#### [READING TEXT]
Wurzbach reproduces this passage word for word, with only a handful of minor changes; he gives it without quotes, thus failing to make clear that the words are not his own—although he does at least interject at one point the comment “Herausgeber dieses Lexikons schöpft aus Aufzeichnungen von Perinet’s erster Frau” (“the editor of this dictionary draws on the notes about Perinet’s first wife”; the ambiguous “von” may easily suggest to the unwary reader that Wurzbach is drawing on notes by Perinet’s wife, rather than to notes about her). Gugitz, in his 1904 article, cites the manuscript of these same “notes” in Wurzbach’s estate, and he explicitly quotes a few short phrases from them. But he gives the impression that the rest of his discussion of Anna Gansch and of Perinet’s alleged profligacy is written in his own words. In fact Gugitz, like Wurzbach, had reproduced verbatim or with only slight modification long passages that ultimately came from Sonnleithner’s biography (Gugitz 1904, 182–86). By current standards, then, Wurzbach’s and Gugitz’s use of this source would count as plagiarism.
The story that Perinet inherited and squandered 6000 gulden from his father is reproduced in condensed form in Franz Brümmer’s article on Perinet in Allgemeine Deutsche Biographie (which is a summary of Wurzbach). Stefan Jordan’s article on Perinet in Neue Deutsche Biographie, summarizes the story in one sentence, omitting the father and the amount: “Durch die Verschwendung seines Erbes mittellos geworden, nahm er hier 1790 eine Beschäftigung als Theaterschriftsteller…” (“Made penniless by squandering his inheritance, in 1790 [Perinet] took up a position here as a writer for the theater…”; in the previous sentence Jordan has incorrectly placed Perinet in the Theater in der Josefstadt, not the Theater in der Leopoldstadt). Thomas Bauman, in his very brief biography of Perinet at Grove Online, repeats the essentials as summarized by Brümmer: “Born into a wealthy merchant family, as a young man he received a poor education, frequented Vienna’s taverns, and on his father’s death squandered an inheritance of 6000 gulden in six weeks” (Bauman 2016). Peter Branscombe, in his article on Perinet at Grove Online, compresses the story to “He swiftly squandered a sizeable inheritance…”, like Jordan omitting the father and the amount. All of these portrayals ultimately derive (although the authors were evidently not aware of it) from Sonnleithner’s biography of Anna Perinet, via Wurzbach’s anonymous manuscript copy.

#### [GOAL]
Render this sentence from the Perinet text in German: "By current standards, then, Wurzbach’s and Gugitz’s use of this source would count as plagiarism." The data that come next are unrelated to the Perinet text.

#### [SUPPLIED MATERIAL]
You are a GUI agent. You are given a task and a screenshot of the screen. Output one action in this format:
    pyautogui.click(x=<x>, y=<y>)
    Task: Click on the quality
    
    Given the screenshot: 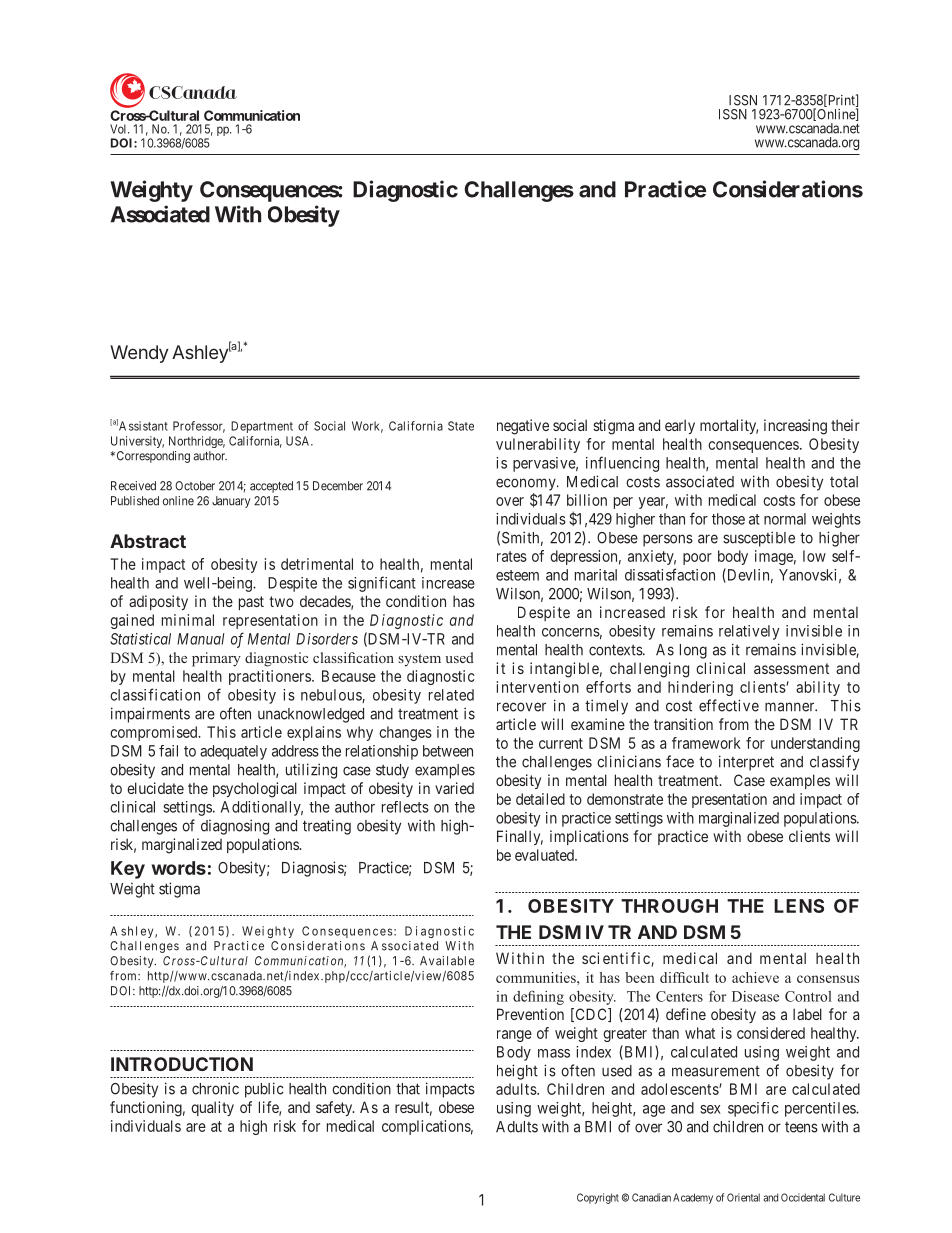 What is the action you would take?
    pyautogui.click(x=212, y=1108)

#### [EXERCISE RESULT]
Nach heutigen Maßstäben wäre die Verwendung dieser Quelle durch Wurzbach und Gugitz also als Plagiat zu werten.